Information provided:
════════

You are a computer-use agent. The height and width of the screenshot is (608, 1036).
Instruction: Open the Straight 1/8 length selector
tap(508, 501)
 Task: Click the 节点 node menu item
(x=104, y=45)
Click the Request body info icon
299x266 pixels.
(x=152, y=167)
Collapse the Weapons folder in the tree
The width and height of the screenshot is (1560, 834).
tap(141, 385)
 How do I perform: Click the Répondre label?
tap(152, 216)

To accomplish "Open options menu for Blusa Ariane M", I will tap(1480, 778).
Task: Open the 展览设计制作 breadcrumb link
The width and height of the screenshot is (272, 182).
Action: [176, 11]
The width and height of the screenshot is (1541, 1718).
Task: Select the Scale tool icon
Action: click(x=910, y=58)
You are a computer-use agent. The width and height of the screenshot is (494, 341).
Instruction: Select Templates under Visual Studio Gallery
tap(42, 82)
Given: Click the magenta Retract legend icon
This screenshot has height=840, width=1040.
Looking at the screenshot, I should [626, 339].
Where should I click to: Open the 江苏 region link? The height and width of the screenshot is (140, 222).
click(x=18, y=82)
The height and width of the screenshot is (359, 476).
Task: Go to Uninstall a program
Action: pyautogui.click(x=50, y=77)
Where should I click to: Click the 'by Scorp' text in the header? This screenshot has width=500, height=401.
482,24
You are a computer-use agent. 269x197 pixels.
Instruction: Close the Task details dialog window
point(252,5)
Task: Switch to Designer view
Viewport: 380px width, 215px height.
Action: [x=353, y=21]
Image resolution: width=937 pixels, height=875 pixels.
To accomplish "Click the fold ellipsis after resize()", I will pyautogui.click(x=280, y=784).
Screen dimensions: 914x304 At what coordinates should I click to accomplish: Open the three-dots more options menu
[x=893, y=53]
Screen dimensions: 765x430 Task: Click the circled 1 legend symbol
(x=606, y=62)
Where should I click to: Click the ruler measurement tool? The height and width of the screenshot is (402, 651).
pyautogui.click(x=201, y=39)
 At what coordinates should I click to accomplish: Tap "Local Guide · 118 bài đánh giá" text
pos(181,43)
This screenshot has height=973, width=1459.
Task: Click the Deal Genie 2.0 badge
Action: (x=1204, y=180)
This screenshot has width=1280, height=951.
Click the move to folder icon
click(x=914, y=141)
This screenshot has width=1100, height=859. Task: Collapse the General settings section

════════

Goal: Copy the whole listing above line for line, with no changes.

Written answer:
You are a computer-use agent. The height and width of the screenshot is (608, 1036).
Instruction: Open the Straight 1/8 length selector
tap(508, 501)
 Task: Click the 节点 node menu item
(x=104, y=45)
Click the Request body info icon
299x266 pixels.
(x=152, y=167)
Collapse the Weapons folder in the tree
The width and height of the screenshot is (1560, 834).
tap(141, 385)
 How do I perform: Click the Répondre label?
tap(152, 216)

To accomplish "Open options menu for Blusa Ariane M", I will tap(1480, 778).
Task: Open the 展览设计制作 breadcrumb link
The width and height of the screenshot is (272, 182).
Action: [176, 11]
The width and height of the screenshot is (1541, 1718).
Task: Select the Scale tool icon
Action: click(x=910, y=58)
You are a computer-use agent. The width and height of the screenshot is (494, 341).
Instruction: Select Templates under Visual Studio Gallery
tap(42, 82)
Given: Click the magenta Retract legend icon
This screenshot has height=840, width=1040.
Looking at the screenshot, I should [626, 339].
Where should I click to: Open the 江苏 region link? The height and width of the screenshot is (140, 222).
click(x=18, y=82)
The height and width of the screenshot is (359, 476).
Task: Go to Uninstall a program
Action: pyautogui.click(x=50, y=77)
Where should I click to: Click the 'by Scorp' text in the header? This screenshot has width=500, height=401.
482,24
You are a computer-use agent. 269x197 pixels.
Instruction: Close the Task details dialog window
point(252,5)
Task: Switch to Designer view
Viewport: 380px width, 215px height.
Action: [x=353, y=21]
Image resolution: width=937 pixels, height=875 pixels.
To accomplish "Click the fold ellipsis after resize()", I will pyautogui.click(x=280, y=784).
Screen dimensions: 914x304 At what coordinates should I click to accomplish: Open the three-dots more options menu
[x=893, y=53]
Screen dimensions: 765x430 Task: Click the circled 1 legend symbol
(x=606, y=62)
Where should I click to: Click the ruler measurement tool? The height and width of the screenshot is (402, 651).
pyautogui.click(x=201, y=39)
 At what coordinates should I click to accomplish: Tap "Local Guide · 118 bài đánh giá" text
pos(181,43)
This screenshot has height=973, width=1459.
Task: Click the Deal Genie 2.0 badge
Action: (x=1204, y=180)
This screenshot has width=1280, height=951.
Click the move to folder icon
click(x=914, y=141)
This screenshot has width=1100, height=859. Task: Collapse the General settings section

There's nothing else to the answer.